One parent who is involved in the lunch supervision program at a school attended by three of her children said while she works full-time, she took on the project with another parent because it was needed.
“Neither of us were able to get home for lunch every day between 11:35 and 12:35 p.m., so we had to,” Kelly Main said.
“It’s 2026. Most families, I think, have all adults in the home working, and I don’t know a lot of work schedules that are flexible enough to allow parents to go home for an hour at 11:35 in the morning,” she said.
Main said there was a lot of trouble finding someone able to take on the organizing of the program, “and somebody needed to step up.”
Main was forced to create a registration form, open a bank account, get liability insurance, hire supervisors, make a hiring package, develop a payment system, obtain criminal record checks, decide how much to charge parents and also communicate with them.
Demonstrators with the Brandon Parent Council Collective hold signs before Monday's Brandon School Division board meeting. (Submitted)
“It was a lot of work, hundreds of hours,” she said.
Main said an infuriating part for her is that there is a divide at 1.6 km from the school. Parents pay the same taxes, but are treated differently depending on where they live, she said.
“If you live 1.6 kilometers away from the school, your children not only get a ride to and from school, but they get to stay at school over the lunch hour for free with proper supervision,” she said. “If you live 1.59 kilometers from the school, all of a sudden, all of that is on you — not only getting them to and from school, but figuring out a plan for lunch hour.
“If you have more than one kid in school, that adds up.”
She said it was an impossible situation she and other parents were put in and that the work never should have fallen on volunteers.
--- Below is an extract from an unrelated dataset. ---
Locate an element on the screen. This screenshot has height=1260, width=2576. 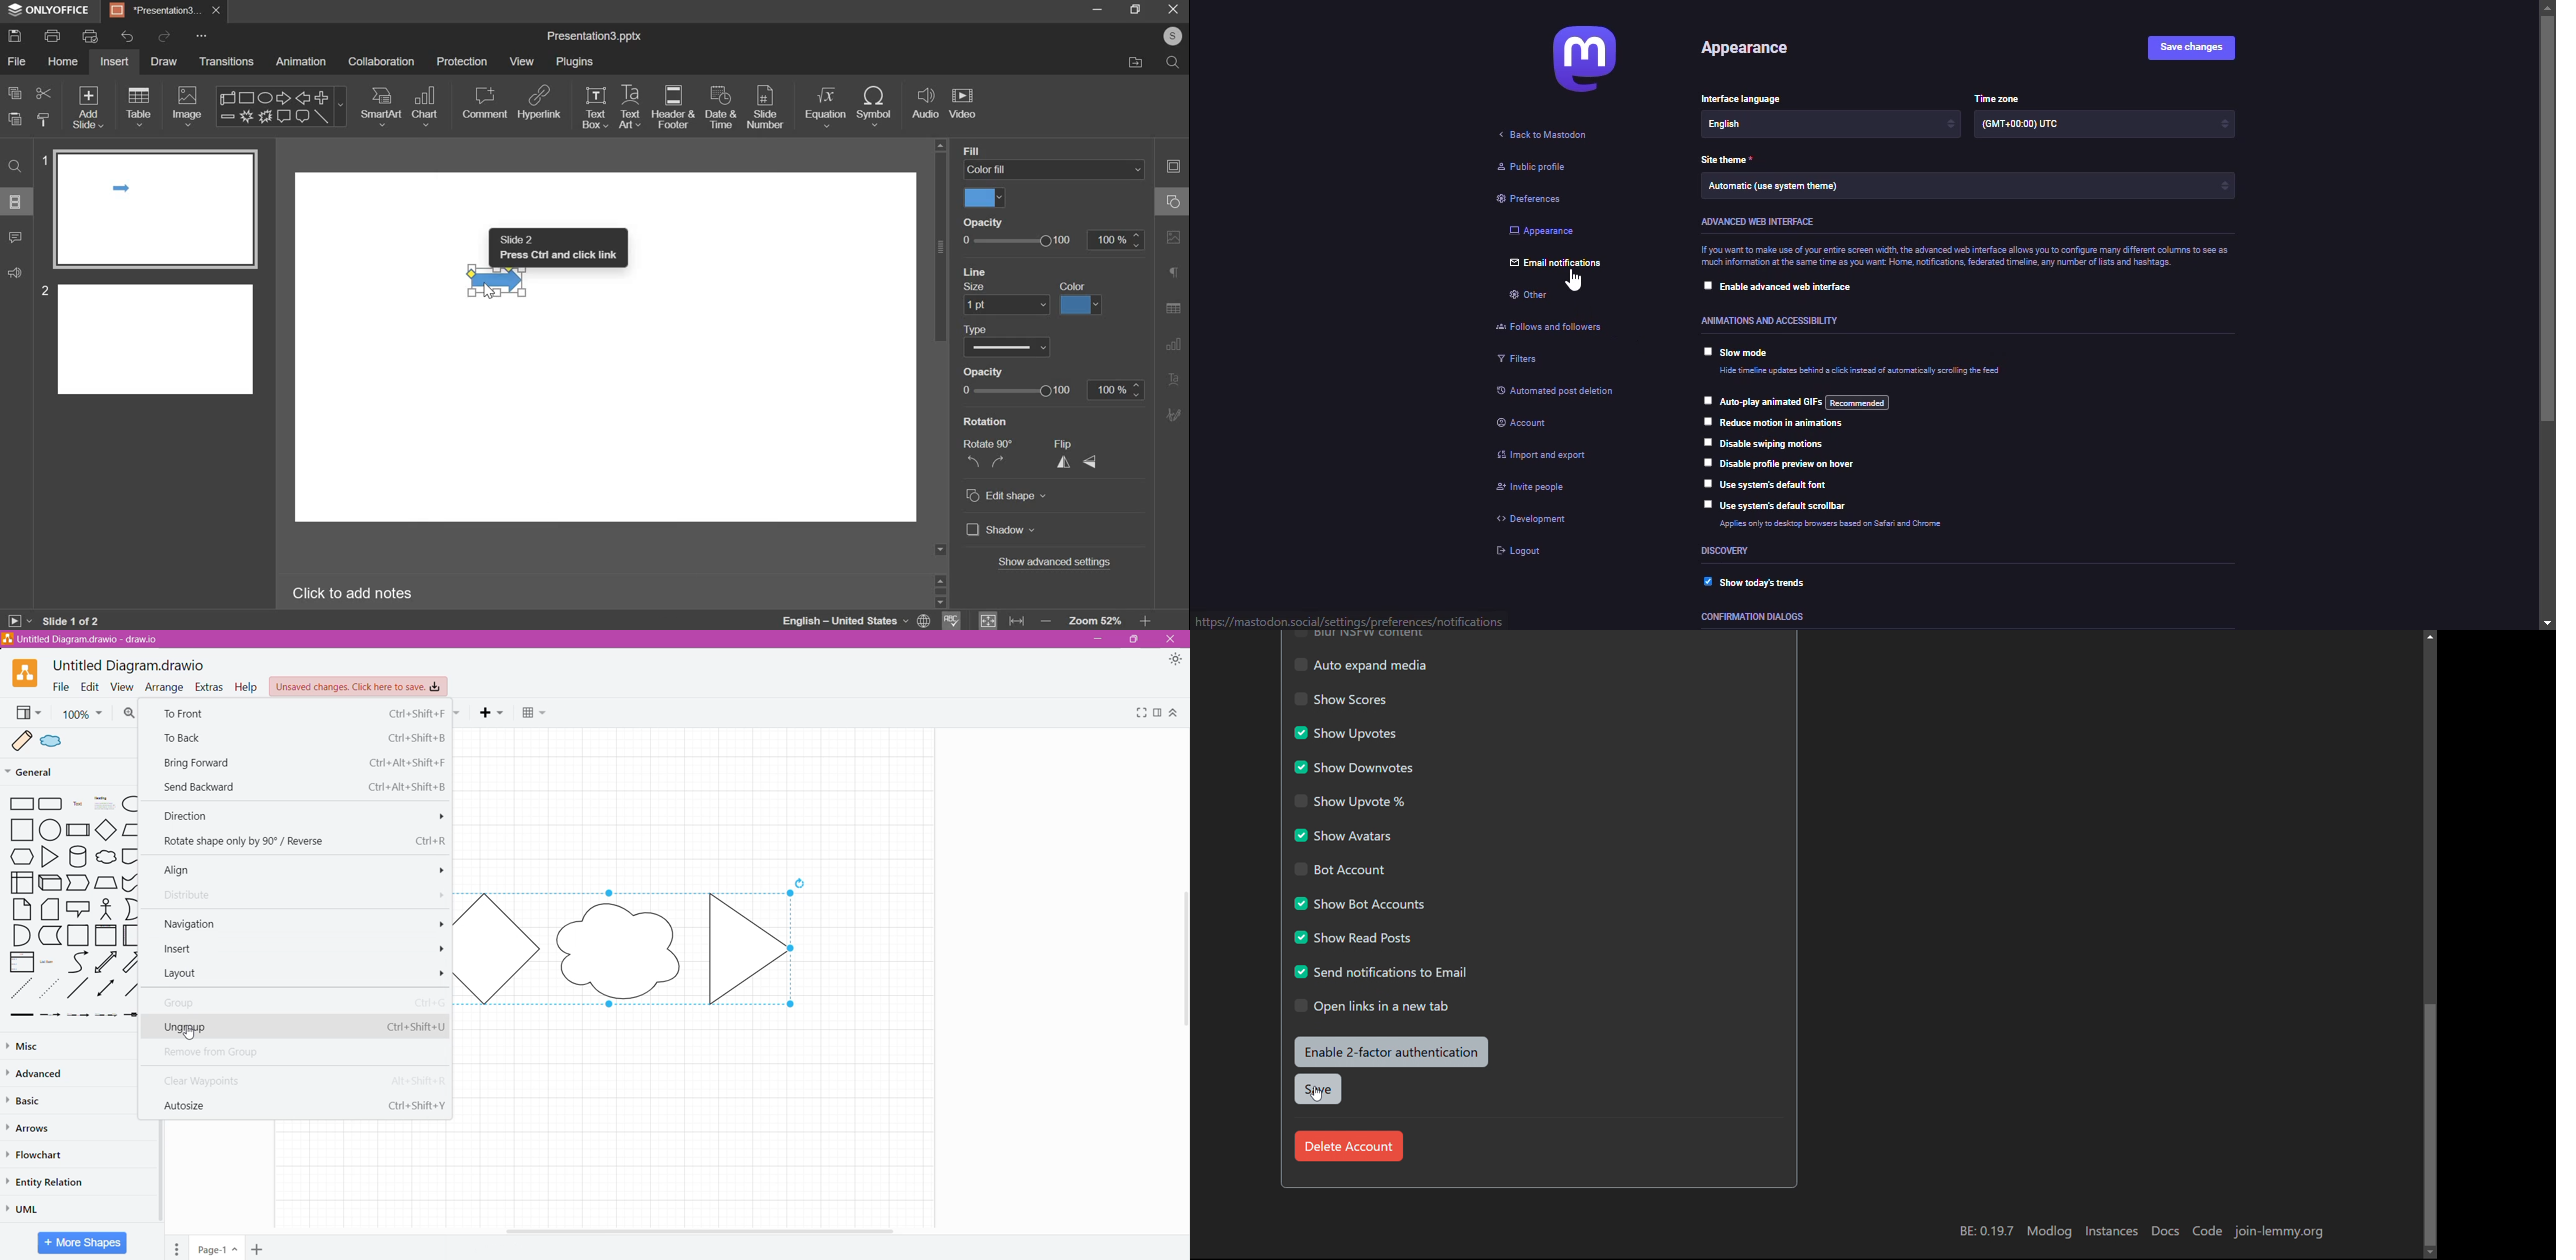
appearance is located at coordinates (1745, 47).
The division “really stepped up” by agreeing to take it over next year, she said.
“What really needs to change is the legislation and the funding that the Brandon School Division gets, because it’s a tremendous burden to put on families in the city, especially lower income families,” Main said.
In a statement provided late Tuesday to the Sun, Education Minister Tracy Schmidt pointed to the NDP government’s $30-million universal school nutrition program and its increase in education funding for the Brandon division.
“It is ultimately up to school boards to make budgetary decisions based on the operational needs and priorities of their divisions, including staffing and lunchtime supervision,” Schmidt said.